Larger pipe isn't always better. As mentioned, larger pipe decreases velocity. You need a certain about of velocity to carry your chips/saw dust. If you run an 8" pipe and choke it to a 4" port, there's a could chance you won't have the velocity to carry the chips through the 8" pipe. At least that's how it was explained to me by a dust collecting manufacturer...


----------



## jdonhowe (Jul 25, 2014)

> There must be a formula to help determine when a particular size pipe would become ineffective and when a specific size becomes ideal (I would think)


Okay, here's the formula: FPM=CFM/Area. You need a minimum airspeed (FPM) of about 2800 FPM to keep most sawdust and chips moving in a horizontal run.
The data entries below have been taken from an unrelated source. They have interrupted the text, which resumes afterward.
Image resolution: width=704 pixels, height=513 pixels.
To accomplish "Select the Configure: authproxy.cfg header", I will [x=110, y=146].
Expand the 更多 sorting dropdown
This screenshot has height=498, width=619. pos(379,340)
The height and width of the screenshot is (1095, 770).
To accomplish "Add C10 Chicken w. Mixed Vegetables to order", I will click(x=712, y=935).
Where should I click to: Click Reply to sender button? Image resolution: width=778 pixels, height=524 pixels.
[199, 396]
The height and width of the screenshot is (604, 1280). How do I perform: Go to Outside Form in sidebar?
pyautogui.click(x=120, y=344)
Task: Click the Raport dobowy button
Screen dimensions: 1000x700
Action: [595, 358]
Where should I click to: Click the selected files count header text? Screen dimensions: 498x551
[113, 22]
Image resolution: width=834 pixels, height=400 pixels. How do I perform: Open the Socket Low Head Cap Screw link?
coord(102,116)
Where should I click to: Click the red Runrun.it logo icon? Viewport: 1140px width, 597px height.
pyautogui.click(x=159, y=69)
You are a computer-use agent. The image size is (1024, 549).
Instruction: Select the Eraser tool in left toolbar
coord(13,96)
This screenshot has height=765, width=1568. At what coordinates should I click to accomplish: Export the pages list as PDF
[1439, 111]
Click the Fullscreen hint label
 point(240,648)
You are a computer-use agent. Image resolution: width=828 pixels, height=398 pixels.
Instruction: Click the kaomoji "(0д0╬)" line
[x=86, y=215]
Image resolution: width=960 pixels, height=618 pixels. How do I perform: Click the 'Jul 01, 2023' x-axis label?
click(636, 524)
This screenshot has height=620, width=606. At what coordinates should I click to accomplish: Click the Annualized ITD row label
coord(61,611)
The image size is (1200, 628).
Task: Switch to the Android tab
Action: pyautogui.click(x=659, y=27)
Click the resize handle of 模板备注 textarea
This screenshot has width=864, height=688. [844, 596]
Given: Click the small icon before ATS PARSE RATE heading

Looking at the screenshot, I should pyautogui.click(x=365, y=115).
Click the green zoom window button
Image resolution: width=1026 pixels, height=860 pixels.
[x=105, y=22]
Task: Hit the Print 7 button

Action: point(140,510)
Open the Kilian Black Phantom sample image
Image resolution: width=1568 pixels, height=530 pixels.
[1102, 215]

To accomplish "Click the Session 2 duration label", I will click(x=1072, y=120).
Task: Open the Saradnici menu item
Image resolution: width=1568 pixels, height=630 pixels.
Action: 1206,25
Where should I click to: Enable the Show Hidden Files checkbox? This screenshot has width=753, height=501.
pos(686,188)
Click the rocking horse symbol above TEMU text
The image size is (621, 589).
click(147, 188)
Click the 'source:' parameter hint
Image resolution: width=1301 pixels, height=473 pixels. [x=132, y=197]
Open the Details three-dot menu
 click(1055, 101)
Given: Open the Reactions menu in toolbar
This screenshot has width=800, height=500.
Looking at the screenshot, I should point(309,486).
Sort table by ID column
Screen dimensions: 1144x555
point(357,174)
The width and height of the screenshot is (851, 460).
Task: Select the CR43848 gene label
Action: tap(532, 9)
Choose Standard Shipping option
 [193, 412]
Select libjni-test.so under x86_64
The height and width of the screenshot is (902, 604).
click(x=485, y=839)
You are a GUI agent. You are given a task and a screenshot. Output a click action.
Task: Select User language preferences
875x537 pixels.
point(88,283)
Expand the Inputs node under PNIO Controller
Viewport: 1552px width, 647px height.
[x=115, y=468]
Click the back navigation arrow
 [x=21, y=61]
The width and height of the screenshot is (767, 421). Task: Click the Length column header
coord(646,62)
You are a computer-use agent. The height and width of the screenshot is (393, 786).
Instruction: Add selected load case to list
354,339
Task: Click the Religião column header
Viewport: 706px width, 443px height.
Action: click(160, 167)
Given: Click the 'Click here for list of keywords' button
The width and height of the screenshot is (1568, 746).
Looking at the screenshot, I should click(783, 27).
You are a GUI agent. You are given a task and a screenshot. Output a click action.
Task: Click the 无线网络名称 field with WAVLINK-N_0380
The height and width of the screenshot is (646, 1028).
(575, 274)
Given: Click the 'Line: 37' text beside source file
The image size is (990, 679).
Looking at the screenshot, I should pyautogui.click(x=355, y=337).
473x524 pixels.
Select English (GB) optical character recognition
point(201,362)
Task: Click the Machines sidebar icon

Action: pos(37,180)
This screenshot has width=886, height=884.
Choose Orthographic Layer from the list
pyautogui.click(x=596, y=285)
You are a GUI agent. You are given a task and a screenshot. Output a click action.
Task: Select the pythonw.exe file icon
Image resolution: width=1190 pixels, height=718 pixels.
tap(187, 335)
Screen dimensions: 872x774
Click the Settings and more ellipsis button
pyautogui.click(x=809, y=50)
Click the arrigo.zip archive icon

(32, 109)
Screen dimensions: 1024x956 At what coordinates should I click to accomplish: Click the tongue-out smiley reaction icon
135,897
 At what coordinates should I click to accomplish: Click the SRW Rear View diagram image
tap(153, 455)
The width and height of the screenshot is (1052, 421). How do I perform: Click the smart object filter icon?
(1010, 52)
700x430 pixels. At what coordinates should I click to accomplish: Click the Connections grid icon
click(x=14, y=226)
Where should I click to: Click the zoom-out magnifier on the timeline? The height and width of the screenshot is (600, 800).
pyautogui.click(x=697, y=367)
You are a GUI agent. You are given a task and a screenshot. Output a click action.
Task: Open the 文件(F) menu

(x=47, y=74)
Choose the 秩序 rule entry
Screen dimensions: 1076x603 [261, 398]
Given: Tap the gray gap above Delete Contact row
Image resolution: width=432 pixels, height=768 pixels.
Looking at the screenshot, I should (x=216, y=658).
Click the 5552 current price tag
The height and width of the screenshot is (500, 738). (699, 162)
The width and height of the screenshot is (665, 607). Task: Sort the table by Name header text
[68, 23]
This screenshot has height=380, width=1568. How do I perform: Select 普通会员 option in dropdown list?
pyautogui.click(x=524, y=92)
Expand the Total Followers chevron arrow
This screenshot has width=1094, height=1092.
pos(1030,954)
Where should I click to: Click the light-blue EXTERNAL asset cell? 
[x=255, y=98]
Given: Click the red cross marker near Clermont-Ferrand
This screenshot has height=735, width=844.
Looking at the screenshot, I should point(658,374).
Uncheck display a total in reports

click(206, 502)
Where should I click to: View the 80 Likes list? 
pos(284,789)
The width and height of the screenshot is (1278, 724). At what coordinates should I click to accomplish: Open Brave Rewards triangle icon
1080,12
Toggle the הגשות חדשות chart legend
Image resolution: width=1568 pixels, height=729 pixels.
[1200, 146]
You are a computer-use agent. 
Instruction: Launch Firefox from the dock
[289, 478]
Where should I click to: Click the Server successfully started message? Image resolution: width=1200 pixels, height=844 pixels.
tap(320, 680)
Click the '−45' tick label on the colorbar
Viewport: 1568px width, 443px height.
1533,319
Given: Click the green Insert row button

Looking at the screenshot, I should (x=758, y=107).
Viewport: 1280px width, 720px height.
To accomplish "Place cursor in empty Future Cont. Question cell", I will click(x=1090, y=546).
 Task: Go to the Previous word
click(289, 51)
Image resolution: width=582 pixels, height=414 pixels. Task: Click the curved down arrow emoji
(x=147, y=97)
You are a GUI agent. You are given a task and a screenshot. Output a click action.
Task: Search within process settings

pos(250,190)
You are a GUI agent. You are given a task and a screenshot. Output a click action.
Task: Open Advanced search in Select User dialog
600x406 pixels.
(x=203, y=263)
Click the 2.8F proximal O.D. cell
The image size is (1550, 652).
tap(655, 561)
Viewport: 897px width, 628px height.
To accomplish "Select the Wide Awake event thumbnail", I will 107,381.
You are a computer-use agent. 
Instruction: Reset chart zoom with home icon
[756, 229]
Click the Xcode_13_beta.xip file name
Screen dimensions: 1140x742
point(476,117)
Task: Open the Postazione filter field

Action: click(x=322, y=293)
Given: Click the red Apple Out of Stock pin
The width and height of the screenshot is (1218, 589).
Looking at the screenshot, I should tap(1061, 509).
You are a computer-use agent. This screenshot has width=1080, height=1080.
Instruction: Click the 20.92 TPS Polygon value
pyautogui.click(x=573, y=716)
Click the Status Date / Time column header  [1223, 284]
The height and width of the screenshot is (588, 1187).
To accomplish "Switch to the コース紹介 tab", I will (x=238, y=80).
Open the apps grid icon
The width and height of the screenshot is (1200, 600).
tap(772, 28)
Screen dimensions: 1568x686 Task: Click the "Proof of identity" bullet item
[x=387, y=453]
For typical dust/chips, you need 4000 FPM for a vertical duct (you're fighting gravity); with large chips you might even need 4500 FPM.

So, let's say your DC can move 1000 CFM. The area of a 7" duct is ~38.5 in^2, or 0.27 ft^2. The airspeed is 1000/0.27= 3700 FPM, which is fine for horizontal runs, but might be a bit low for vertical pick up. That's why you often need to have a short run with a smaller pipe for dust pickup, to increase the CFM in that section. Once the air in that smaller pipe enters a larger pipe, its speed will slow down according to the difference in pipe size (using the formula).

The hard part is determining how much each part of your DC system affects air flow (CFM). I'm not aware of any formula which is able to figure out all the factors- duct size, length, smoothness, transitions, curvature, etc., all of which affect air turbulence and resistance to air flow (not to mention filter resistance)- to calculate the specific impact of individual components on performance. So, the best us mere mortals can do is estimate an expected airflow, and use large ducts where possible (as long as adequate air speed is maintained for good dust movement), and go to smaller ducts only when needed to increase the airspeed for good dust pickup. All of this has to be modified by other factors, such as cost and availability of ducts, shop layout, size and accessibility of individual tool ports, etc.


----------